= Apply what you read =
1 > Write out the stretch of the kelp and seaweed factsheet from "Red List habitat type" through "habitats (Excel table)".
2 > Answer these from the kelp and seaweed factsheet:
(a) What threat status does it give for Europe?
(b) Which kelp does it name as typically part of these seaweed communities?
(c) What may be present in the most sheltered environments?

Red List habitat classification > RL - Marine habitats > RLNEA - Atlantic > NEAA5.52 Kelp and seaweed communities on Atlantic infralittoral mixed sediment

Kelp and seaweed communities on Atlantic infralittoral mixed sediment

Quick facts

Red List habitat type code NEAA5.52
Threat status
Europe Data Deficient
EU Data Deficient
Relation to
Source European Red List habitat factsheet
European Red List of habitats reports
European Red List of habitats (Excel table)

Summary

Shallow sublittoral mixed sediments consisting of hard substrate components (cobbles, pebbles, gravel and shells) in various densities which support seaweed communities, typically including the kelp Saccharina latissima the bootlace weed Chorda filum and various red and brown seaweeds, particularly filamentous types. The environmental conditions also dictate the typical seaweed communities present. In areas where winter storms are common, seaweed cover will be more ephemeral and fragmented, due to high mortality rates from damage and detachment; whilst in more sheltered areas, long term attachment to smaller cobbles/pebbles is possible. Loose mats may be present in the most sheltered environments. The strength of tidal flow and type of substrate also influence the community type.

A diverse array of animals is associated with these kelps and seaweeds, including burrowing polychaete worms and bivalves, scavenging hermit crabs, crabs, starfish, fish and grazing top shells. Kelps and seaweeds growing on sediment greatly increase the primary production of an area and create a more diverse habitat. Gastropods, amphipods, sea urchins and fish graze the seaweeds; starfish, urchins, hermit crabs and crabs are scavengers; crabs and fish are opportunistic predators; and a mixed infauna of deposit feeders and suspension feeders develops, depending on sediment type. Various biotopes have been described associated with this habitat characteristised by Saccharina.latissima, Chorda.filum and red seaweeds on sheltered muddy sediments as well as mats of  Trailliella on muddy gravel  and  loose-lying mats of Phyllophora crispa on muddy sediment.

Indicators of quality:

Both biotic and abiotic indicators have been used to describe marine habitat quality. These include: the presence of characteristic species as well as those which are sensitive to the pressures the habitat may face; water quality parameters; levels of exposure to particular pressure, and more integrated indices which describe habitat structure and function, such as trophic index, or successional stages of development in habitats that have a natural cycle of change over time.

= Available data =
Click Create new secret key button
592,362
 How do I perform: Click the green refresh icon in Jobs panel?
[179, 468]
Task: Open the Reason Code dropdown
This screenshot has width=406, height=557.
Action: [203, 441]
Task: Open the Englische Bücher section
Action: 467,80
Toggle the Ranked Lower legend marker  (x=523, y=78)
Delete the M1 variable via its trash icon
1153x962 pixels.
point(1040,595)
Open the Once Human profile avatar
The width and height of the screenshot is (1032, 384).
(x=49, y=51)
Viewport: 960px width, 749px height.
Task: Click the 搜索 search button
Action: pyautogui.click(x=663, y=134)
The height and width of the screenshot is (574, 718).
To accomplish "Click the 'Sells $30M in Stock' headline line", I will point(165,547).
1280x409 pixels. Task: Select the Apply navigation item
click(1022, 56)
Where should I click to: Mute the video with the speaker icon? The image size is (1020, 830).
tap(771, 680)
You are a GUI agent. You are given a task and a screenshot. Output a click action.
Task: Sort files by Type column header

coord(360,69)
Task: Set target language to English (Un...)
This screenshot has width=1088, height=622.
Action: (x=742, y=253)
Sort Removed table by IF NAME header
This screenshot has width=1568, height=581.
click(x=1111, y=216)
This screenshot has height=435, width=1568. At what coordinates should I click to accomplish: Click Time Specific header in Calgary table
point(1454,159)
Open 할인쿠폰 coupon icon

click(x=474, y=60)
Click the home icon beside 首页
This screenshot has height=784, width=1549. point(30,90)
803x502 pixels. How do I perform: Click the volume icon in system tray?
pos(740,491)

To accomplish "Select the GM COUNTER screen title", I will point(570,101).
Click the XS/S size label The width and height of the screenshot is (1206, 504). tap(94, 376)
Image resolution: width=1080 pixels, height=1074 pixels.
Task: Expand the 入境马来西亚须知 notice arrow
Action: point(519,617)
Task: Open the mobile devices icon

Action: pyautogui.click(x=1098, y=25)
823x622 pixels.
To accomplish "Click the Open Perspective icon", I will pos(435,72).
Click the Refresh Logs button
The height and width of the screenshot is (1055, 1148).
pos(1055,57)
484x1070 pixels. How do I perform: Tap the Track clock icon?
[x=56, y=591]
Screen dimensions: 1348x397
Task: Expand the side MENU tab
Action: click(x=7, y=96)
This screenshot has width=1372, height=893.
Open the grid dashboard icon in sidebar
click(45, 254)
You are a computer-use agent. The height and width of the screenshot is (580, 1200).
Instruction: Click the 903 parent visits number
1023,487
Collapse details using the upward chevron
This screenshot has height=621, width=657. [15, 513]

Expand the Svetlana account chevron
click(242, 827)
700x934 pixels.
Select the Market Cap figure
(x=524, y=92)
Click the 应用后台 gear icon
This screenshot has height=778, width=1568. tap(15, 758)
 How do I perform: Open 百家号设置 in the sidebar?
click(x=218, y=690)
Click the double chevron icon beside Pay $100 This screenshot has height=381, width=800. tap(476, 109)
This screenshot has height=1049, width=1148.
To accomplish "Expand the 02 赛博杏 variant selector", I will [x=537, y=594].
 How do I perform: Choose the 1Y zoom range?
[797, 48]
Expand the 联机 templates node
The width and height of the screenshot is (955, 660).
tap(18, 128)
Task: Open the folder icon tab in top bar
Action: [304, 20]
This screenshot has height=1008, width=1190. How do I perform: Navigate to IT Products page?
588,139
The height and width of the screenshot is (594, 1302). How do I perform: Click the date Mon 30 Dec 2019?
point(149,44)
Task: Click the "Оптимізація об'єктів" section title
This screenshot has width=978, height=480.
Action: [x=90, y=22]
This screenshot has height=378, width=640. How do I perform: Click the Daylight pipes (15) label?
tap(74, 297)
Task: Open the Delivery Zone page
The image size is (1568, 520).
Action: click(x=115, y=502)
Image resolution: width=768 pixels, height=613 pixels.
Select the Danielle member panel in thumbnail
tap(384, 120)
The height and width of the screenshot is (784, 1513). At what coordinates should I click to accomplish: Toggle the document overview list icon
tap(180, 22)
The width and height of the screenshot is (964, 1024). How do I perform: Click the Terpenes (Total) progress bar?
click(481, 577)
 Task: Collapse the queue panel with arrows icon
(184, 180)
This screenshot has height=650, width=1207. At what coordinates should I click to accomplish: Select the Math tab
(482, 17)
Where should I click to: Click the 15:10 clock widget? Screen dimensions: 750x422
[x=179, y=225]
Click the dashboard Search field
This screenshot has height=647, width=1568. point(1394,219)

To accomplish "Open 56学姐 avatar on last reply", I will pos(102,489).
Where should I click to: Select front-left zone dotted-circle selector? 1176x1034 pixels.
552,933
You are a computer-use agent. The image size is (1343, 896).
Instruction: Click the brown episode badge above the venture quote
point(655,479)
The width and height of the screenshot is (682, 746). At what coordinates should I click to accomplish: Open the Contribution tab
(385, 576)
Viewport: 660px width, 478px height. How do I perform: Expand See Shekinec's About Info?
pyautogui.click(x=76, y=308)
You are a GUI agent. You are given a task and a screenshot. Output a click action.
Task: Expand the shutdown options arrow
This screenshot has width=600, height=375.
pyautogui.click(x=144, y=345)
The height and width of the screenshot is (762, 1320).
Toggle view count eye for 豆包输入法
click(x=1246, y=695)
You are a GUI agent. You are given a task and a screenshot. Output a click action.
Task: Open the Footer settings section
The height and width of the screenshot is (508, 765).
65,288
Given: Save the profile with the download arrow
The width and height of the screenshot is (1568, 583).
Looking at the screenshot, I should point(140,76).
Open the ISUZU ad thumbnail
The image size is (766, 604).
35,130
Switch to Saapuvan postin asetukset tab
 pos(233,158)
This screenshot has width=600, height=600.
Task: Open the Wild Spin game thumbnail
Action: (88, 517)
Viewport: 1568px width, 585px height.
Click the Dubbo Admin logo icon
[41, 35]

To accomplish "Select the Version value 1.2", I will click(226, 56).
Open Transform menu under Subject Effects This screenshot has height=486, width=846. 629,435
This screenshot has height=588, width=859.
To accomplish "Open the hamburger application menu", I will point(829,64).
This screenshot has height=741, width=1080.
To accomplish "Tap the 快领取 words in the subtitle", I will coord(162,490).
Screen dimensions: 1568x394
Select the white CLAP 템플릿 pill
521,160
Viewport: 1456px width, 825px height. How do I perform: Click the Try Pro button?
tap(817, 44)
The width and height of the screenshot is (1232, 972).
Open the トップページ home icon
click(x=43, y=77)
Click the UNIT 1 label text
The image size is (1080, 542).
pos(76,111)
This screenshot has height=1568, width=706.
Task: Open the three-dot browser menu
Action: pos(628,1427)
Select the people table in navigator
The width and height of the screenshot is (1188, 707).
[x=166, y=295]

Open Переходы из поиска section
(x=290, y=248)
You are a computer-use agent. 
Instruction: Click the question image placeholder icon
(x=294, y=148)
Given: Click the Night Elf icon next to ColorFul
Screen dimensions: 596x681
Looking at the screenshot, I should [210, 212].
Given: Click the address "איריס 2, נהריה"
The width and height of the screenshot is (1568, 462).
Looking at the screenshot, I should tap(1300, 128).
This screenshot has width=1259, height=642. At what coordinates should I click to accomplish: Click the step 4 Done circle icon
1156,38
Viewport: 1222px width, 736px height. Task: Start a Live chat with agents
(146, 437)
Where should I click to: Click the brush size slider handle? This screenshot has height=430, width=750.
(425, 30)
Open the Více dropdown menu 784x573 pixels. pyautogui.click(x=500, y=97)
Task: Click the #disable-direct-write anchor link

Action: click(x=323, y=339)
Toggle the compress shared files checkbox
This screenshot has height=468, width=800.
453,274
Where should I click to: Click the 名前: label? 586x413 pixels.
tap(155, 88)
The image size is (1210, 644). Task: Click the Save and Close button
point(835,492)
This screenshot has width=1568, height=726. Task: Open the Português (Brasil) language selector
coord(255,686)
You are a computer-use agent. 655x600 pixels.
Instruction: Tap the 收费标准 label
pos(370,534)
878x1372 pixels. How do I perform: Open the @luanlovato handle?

= Answer set =
1 >
Red List habitat type code NEAA5.52
Threat status
Europe Data Deficient
EU Data Deficient
Relation to
Source European Red List habitat factsheet
European Red List of habitats reports
European Red List of habitats (Excel table)

2 >
(a) Data Deficient
(b) Saccharina latissima
(c) Loose mats